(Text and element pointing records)

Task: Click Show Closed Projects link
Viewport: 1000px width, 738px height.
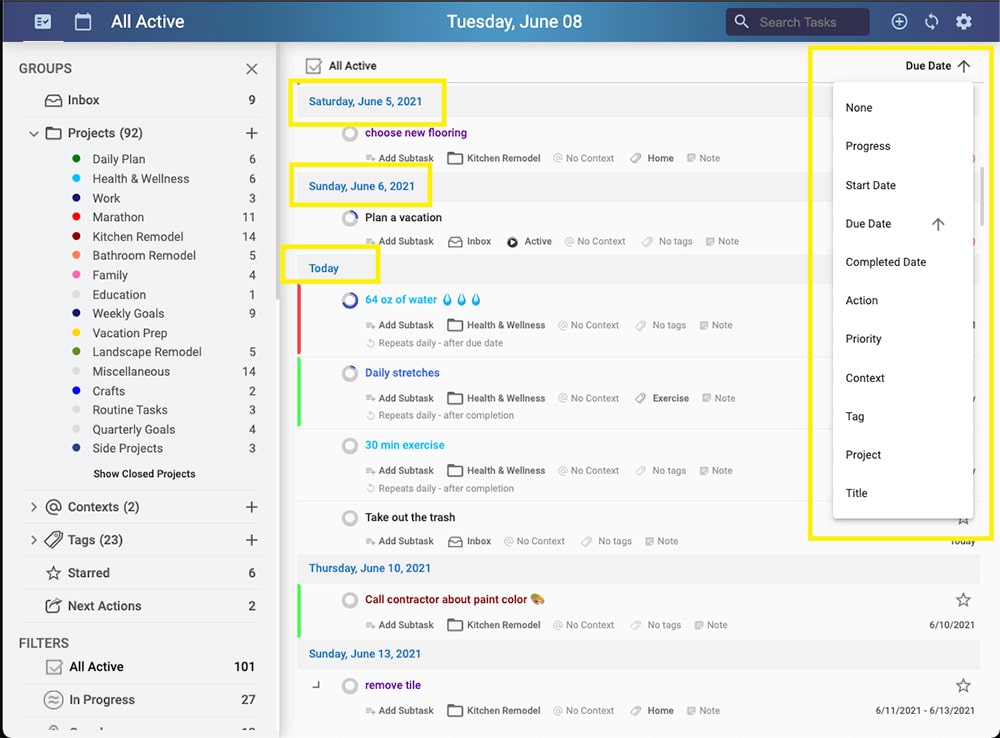Action: 144,474
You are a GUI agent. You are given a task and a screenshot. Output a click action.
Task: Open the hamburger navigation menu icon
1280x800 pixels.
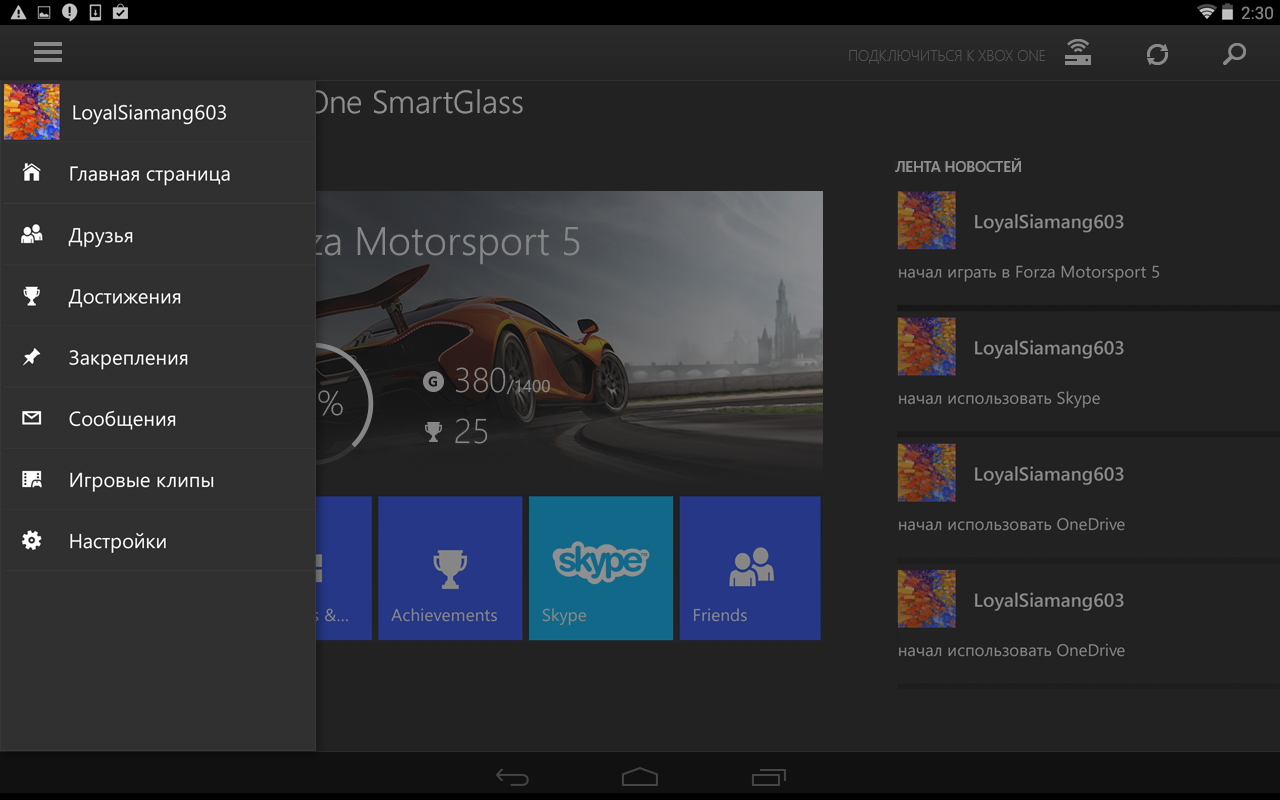(x=47, y=52)
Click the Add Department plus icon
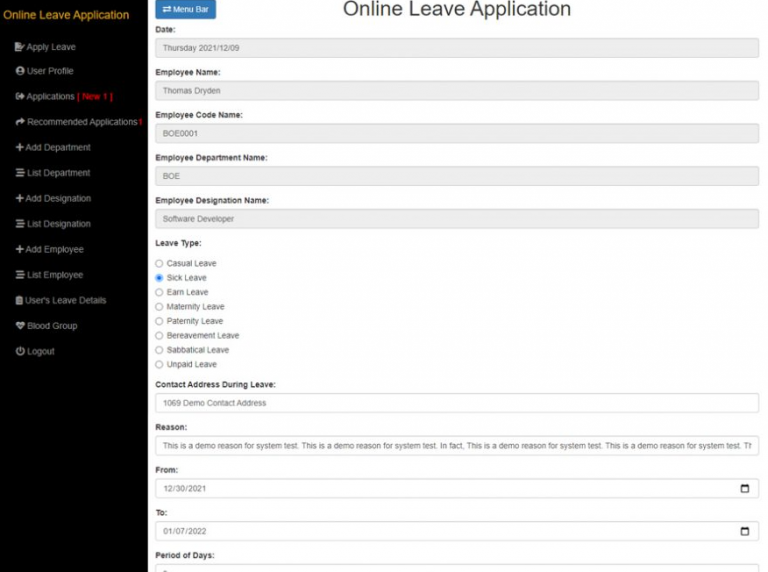Screen dimensions: 768x572 [19, 148]
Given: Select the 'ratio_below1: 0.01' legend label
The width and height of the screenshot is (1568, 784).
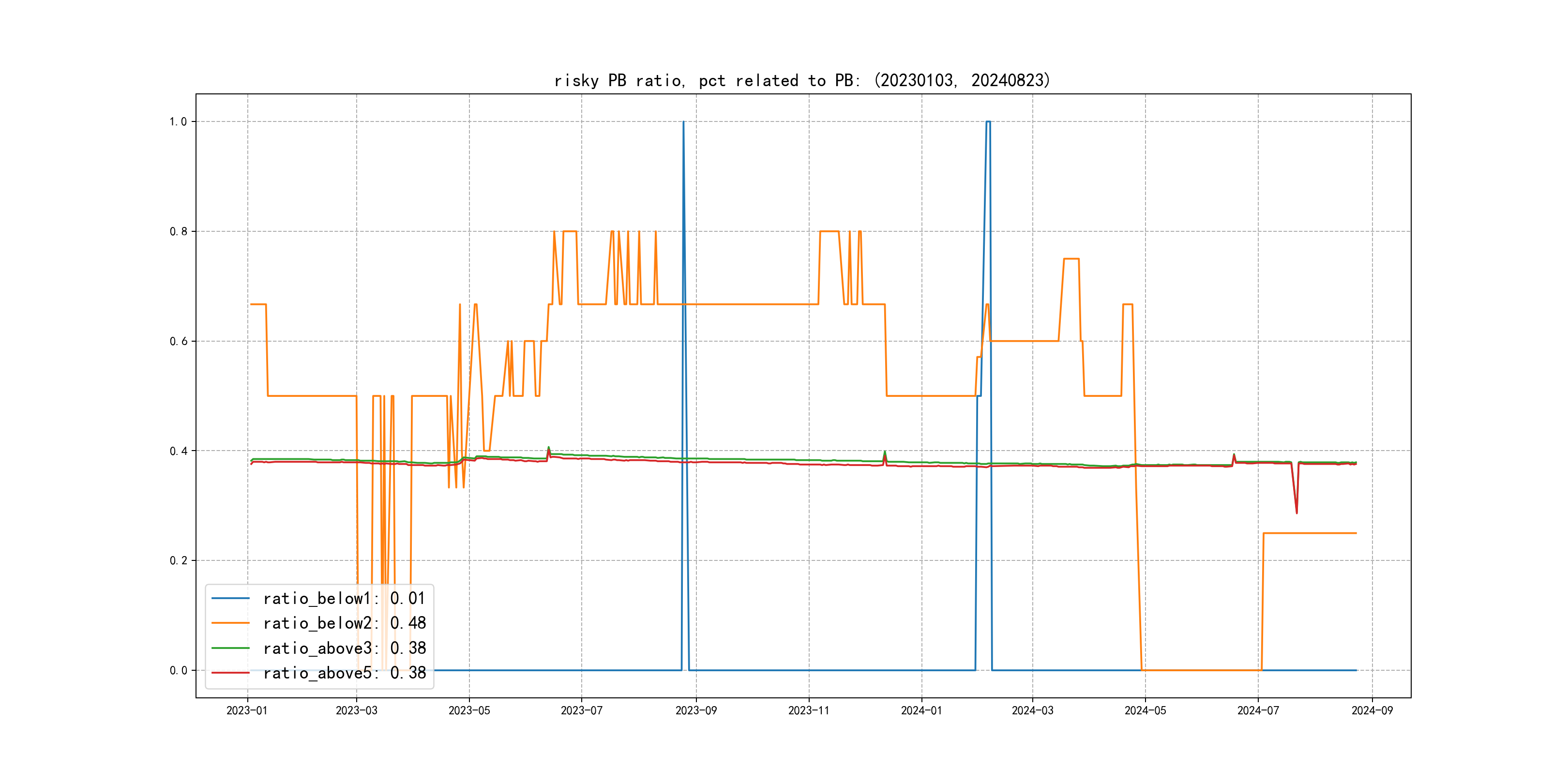Looking at the screenshot, I should coord(344,598).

→ GIVEN EXERCISE: Please print all of the data above line for line with no changes, leaving out the pictures.

→ RESULT BELOW:
Task: Click Show Closed Projects link
Viewport: 1000px width, 738px height.
Action: 144,474
You are a GUI agent. You are given a task and a screenshot. Output a click action.
Task: Open the hamburger navigation menu icon
1280x800 pixels.
(x=47, y=52)
Click the Add Department plus icon
Screen dimensions: 768x572 [19, 148]
Given: Select the 'ratio_below1: 0.01' legend label
The width and height of the screenshot is (1568, 784).
Looking at the screenshot, I should coord(344,598).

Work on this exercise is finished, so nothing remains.